Shedding light on dark
Mintel’s research uncovered that the growth for dark chocolate “more or less parallels that of premium chocolate” — but the industry should not consider the segments one and the same. Indeed, dark chocolate has seen significant growth, increasing 49 percent from 2003 to 2006, or 35 percent in constant 2006 prices, reports Mintel, from $1.26 billion to $1.88 billion.
But at the same time, its consumer research unwrapped that nearly the same percentage of premium chocolate lovers prefers dark chocolate as the percentage that prefers milk chocolate (43 percent vs. 42 percent). “This indicates that although dark chocolate is purported to be more healthful, and although it has received considerably more attention in the media, consumers have not turned their backs on milk chocolate,” concluded the study.
And neither is the industry. Milk chocolate is still “well represented” in Harry London Chocolates’ product assortment, according to Edward Seibolt, vice president of sales for Fannie May Confections Brands Inc., of which Harry London is a subsidiary. Seattle Chocolates’ product mix is “probably 50/50” dark vs. milk, according to Jean Thompson, CEO. She believes that forward-thinking retailers tend to ensure both are well-represented in their premium assortment. “No one wants to walk away from the milk,” she says, adding that milk chocolate contains antioxidants, too.

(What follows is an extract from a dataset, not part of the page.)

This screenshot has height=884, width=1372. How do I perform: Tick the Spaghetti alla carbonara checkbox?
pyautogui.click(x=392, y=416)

Mogelonsky made it clear that there is a big untapped market for premium milk chocolate, referring to the fact that in 2006, dark premium chocolate launches were up 83 percent over 2005, while milk premium chocolate launches were only up 35 percent.

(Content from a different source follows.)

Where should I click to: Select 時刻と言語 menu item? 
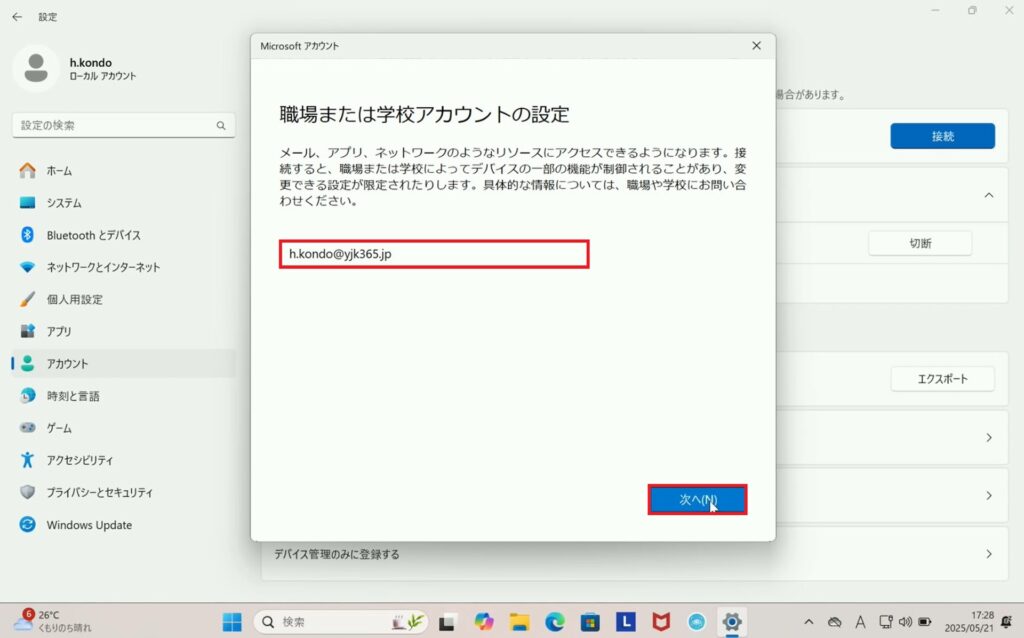click(x=73, y=396)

“People will pay more for milk if it is positioned as premium,” she says. “Retailers need to make a big deal out of the premium milk as a plan to action.”
Future forecast
But the premium prediction is that the category will develop flavorings that reach far beyond a mere milk vs. dark distinction. Already, premium chocolate launches have gone beyond the basic flavor notes of dark, milk, caramel and coffee, to more exotic flavors including honey and chai. According to Mintel, chocolatiers’ imaginations will “run wild” as premium chocolate consumers “seem up to just about any challenge.” The study cites that exotic flavors now entering the market include ice wine, goat cheese and olive oil. Hemp, clove, jasmine and malt are also up-and-coming premium chocolate undertones.
Does this indicate that Mintel’s forecast for the premium chocolate market hitting $3.5 billion by 2011 is a modest one? Quite possibly — and not just because of enhanced flavor profiles.
“If there were further, unanticipated medical research during the next five years that reinforces and expands the healthful benefits of chocolate consumption, it would be likely that future sales of premium chocolate would be even greater than forecast,” reports Mintel.